■ ASSIGNMENT A ■
In the EMS contract article, rewrite the paragraph that begins "Fitzpatrick explained while these service areas" as a short list that keeps its main facts.
■ ASSIGNMENT B ■
Resume the article about the Naugatuck EMS contract vote, starting right after its last sentence.

-- READING TEXT follows --

Board tables vote on EMS contract over legal concerns


The Board of Mayor and Burgesses tabled a vote on awarding an emergency management services contract for next fiscal year to Campion Ambulance of Waterbury Tuesday night due to legal concerns. –LUKE MARSHALL

NAUGATUCK — The Board of Mayor and Burgesses tabled the decision on awarding an emergency management services contract for next fiscal year to Campion Ambulance of Waterbury over Naugatuck Volunteer Ambulance Corps Tuesday night.

Due to possible legal concerns surrounding the ownership of Naugatuck’s Primary Service Area (PSA) designation, the board felt that it was wise to discuss the awarding of the contract in an executive session.

Naugatuck Ambulance currently holds the PSA designation for Naugatuck, which is awarded and controlled by the state Department of Public Health

Borough attorney Edward “Ned” Fitzpatrick described the PSA as being similar to a franchise.

“It’s a service area that’s designated by the Department of Public Health for certain sections, municipalities mostly. There are procedures attached to these primary service areas for who can operate in them, when they can operate, what level of service is provided, and what’s the procedure for changing a license, surrendering a license, or terminating a license,” Fitzpatrick said.

Fitzpatrick explained while these service areas are controlled by the Department of Public Health, there are certain powers that municipalities have over the service area designations. He said there is a process to changing the designation that is laid out within state regulations, and it is not just one issue that can force a change.

Fitzpatrick declined to expound upon that any further, saying the board would have the conversation in executive session.

According to state regulations, a municipality can petition the department to immediately revoke a responder’s assignment in emergency situations when the organization’s performance is endangering citizens. Not more than once every three years, the municipality may also petition for a change if the responder’s performance is “unsatisfactory.”
The health department can hold a hearing to determine whether revoking the assignment would be best for patients, according to the regulations.

The recommendation for Campion came from the EMS Subcommittee after its meeting on May 9.

Deputy Mayor Tamath Rossi, who chairs the subcommittee, said that four parties were interested in bidding at the beginning of the search.

American Medical Response of Waterbury submitted a letter of interest. The company did not submit a bid due to Naugatuck Ambulance holding the PSA.

-- READING TEXT concluded --
-- SUPPLIED RECORDS follows --

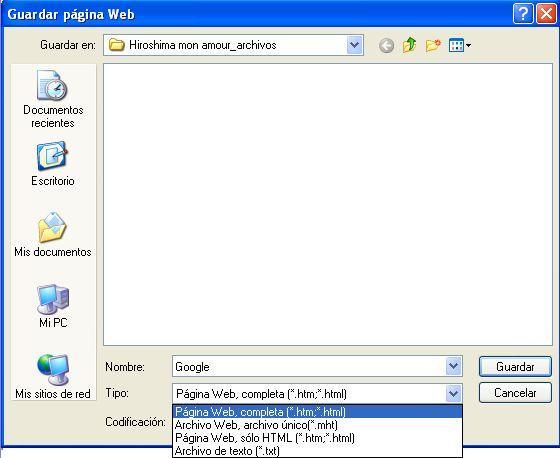This screenshot has height=458, width=560.
Task: Click the back arrow navigation icon
Action: [386, 45]
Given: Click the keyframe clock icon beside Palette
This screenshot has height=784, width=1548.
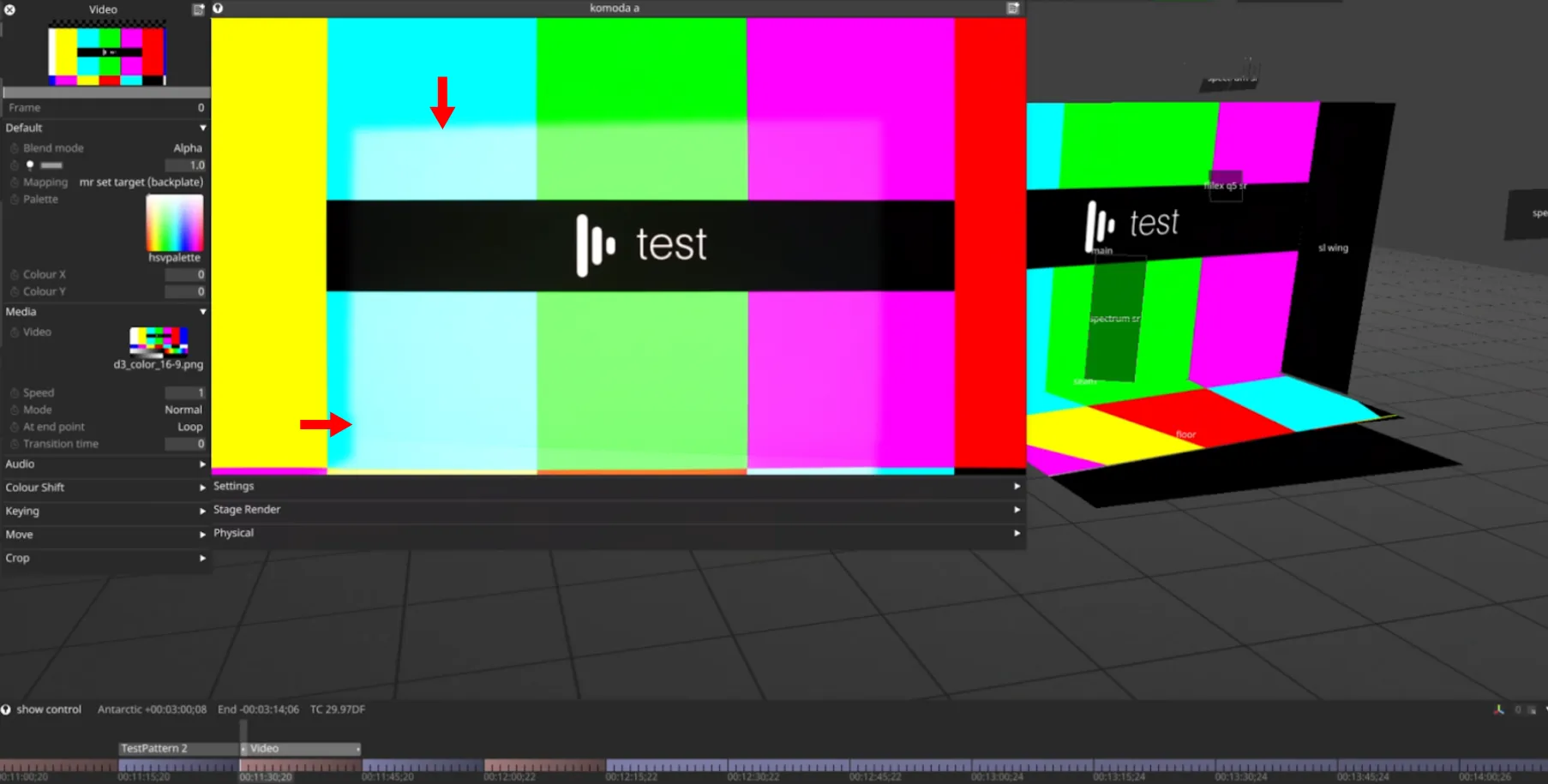Looking at the screenshot, I should tap(15, 199).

-- SUPPLIED RECORDS concluded --

■ RESPONSE AREA A ■
- The state Department of Public Health controls the service areas, but towns have certain powers over their designations.
- State regulations lay out a process for changing a designation.
- No single issue by itself can force a change.

■ RESPONSE AREA B ■
Vintech of Torrington submitted a bid to provide personnel only, not realizing that the borough did not own its own equipment. Vintech later withdrew its bid.

Naugatuck Ambulance entered a bid of $296,000 for the 2012-13 fiscal year, while Campion Ambulance submitted a bid of $96,000. Neither of those bids included the price for dispatch, which currently costs approximately $100,000.

The decision came down to Campion Ambulance and Naugatuck Ambulance Corps., which currently provides emergency medical services to the borough and has for decades.

“Naugatuck Ambulance will continue its 50-year tradition of providing the top quality EMS services to the borough of Naugatuck and its citizens,” Naugatuck Ambulance President Larry Santoro said. “Our employees are all dedicated to that task and have the best interest of their patients in mind at all times.”

Santoro declined further comment.

Throughout the search for bids, the EMS Subcommittee has been aware of the concerns stemming from the PSA designation.

In a prepared statement released following the subcommittee’s meeting, Rossi explained how difficult of a process it had been to come to this decision and thanked the committee for its hard work.

“Emergency Medical Services is a service that we hope we never will have a need for but if we do, we want the highest level and quality of care for ourselves and loved ones at our most vulnerable and desperate time of need. The process of placing this service into a fair, equitable business process, of the highest integrity, has been a long and arduous process but one that the committee has devoted full effort to,” Rossi wrote.

The Republican American contributed to this article.